Faulty ribosomes and reduced ribosome numbers may also work in tandem to cause disease. For one, reduced ribosome numbers decrease ribosome collisions (Simms et al., 2017; Zhao et al., 2021), and are therefore expected to stabilize translating dysfunctional ribosomes (Parker et al., 2022,Preprint). Moreover, reduced ribosome numbers can also differentially affect translation of individual mRNAs (Lodish, 1974; Mills and Green, 2017; Ferretti and Karbstein, 2019; Khajuria et al., 2018; Ivanov et al., 2022), thereby further contributing to disease.

In addition to selecting the correct start site and amino acid, the small subunit is responsible for maintaining the reading frame during translocation, a process where the mRNA–tRNA pairs move through the ribosome to enable binding of the next tRNA. Translocation is facilitated by conformational changes in the 40S subunit, where the 40S subunit body first rotates relative to the 60S subunit followed by a pivot of the 40S head (Munro et al., 2009). Correct translocation is critical for reading frame maintenance, and even small disturbances in this process can lead to frameshifting (Caliskan et al., 2014; Chen et al., 2014), indicating the importance of releasing only translocation-competent 40S ribosomes into the translating pool.

=======

### EXERCISE DESCRIPTION
Write out everything in the ribosome passage from "In addition to" down to "the translating pool.", word for word.

=======

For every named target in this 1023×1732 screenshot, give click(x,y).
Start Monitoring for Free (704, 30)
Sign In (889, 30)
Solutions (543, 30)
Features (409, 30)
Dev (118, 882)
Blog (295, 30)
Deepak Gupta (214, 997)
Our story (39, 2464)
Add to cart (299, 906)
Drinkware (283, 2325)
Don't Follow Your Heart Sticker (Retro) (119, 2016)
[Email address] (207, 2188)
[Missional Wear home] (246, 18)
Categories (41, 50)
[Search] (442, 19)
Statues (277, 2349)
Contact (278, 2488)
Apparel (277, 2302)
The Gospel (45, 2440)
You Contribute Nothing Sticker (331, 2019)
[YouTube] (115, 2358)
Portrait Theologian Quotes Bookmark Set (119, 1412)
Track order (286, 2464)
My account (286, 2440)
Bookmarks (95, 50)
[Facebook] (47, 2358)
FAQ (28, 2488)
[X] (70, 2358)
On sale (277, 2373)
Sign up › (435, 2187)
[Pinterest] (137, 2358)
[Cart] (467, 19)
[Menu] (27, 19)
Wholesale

=======

### TASK RESULT
In addition to selecting the correct start site and amino acid, the small subunit is responsible for maintaining the reading frame during translocation, a process where the mRNA–tRNA pairs move through the ribosome to enable binding of the next tRNA. Translocation is facilitated by conformational changes in the 40S subunit, where the 40S subunit body first rotates relative to the 60S subunit followed by a pivot of the 40S head (Munro et al., 2009). Correct translocation is critical for reading frame maintenance, and even small disturbances in this process can lead to frameshifting (Caliskan et al., 2014; Chen et al., 2014), indicating the importance of releasing only translocation-competent 40S ribosomes into the translating pool.